Cite as: http://hdl.handle.net/11858/00-001M-0000-0013-CB45-2
Abstract
We injected retrograde tracers (cholera toxin b and fluorescent dextrans) in distinct thalamic nuclei to examine the origin of their cerebellar inputs. In a previous study (Evrard Craig, SfN 2006), we showed that the posterior ventral part of the ventral lateral nucleus (VLpv) receives topographically organized cerebellar inputs from the anterior two thirds of the dentate nucleus (DN), the entire anterior interposed nucleus (NIA) and the dorsal portion of the posterior interposed nucleus (NIP). In the present study, injections were made in the posterior dorsal part of the ventral lateral nucleus (VLpd), area X (X), the central lateral nucleus (CL), the centre median/parafascicular complex (CM/Pf) and the medial dorsal nucleus (MD).
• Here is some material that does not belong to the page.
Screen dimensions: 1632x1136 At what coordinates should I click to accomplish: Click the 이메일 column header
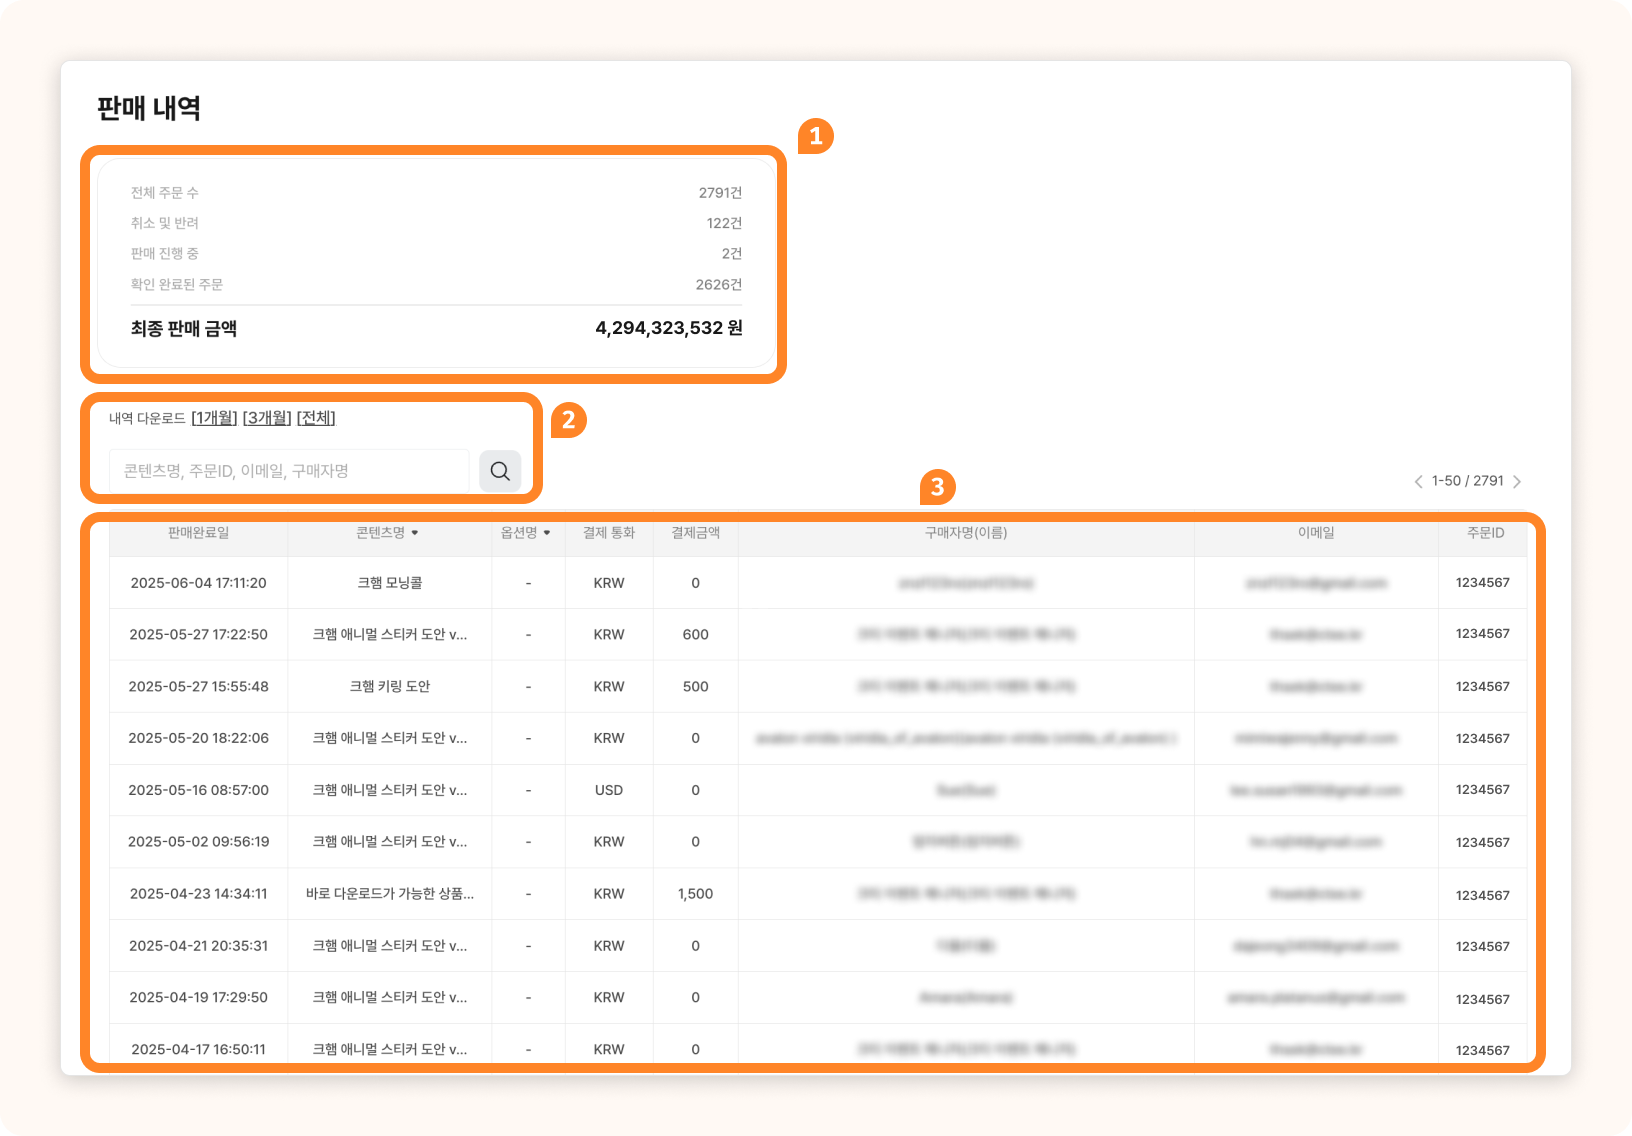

Injections in VLpd, X and CL produced abundant labeling in DN, NIA and NIP. The cerebellar labeling from these thalamic nuclei clearly overlapped with the labeling obtained after injection in VLpv but also included the caudal third of DN and the ventral portion of NIP. Injections in Pf labeled relatively few cells that were widely scattered in DN, especially its caudal half. By contrast, injections in CM produced abundant labeling in all parts of DN, NIA and NIP. Injections in MD labeled neurons specifically confined to the ventral posterior portion of DN and to the ventral portion of NIP. These two regions always remained unlabeled after large injections in VLpv and are thus clearly distinct portions of the deep cerebellar nuclei. The ventral posterior portion of DN might correspond to the “non-motor” portion of DN labeled after injections of transneuronal retrograde tracer in prefrontal cortex (Middleton Strick, J Neurosci 2001 15: 700-12). Overall, these results show that cerebellar inputs to different thalamic nuclei originate from overlapping regions of the deep cerebellar nuclei. Whether these overlapping regions contain neurons that send collateral projections to several thalamic nuclei or intermingled neurons that project to only one thalamic nucleus remains to be tested.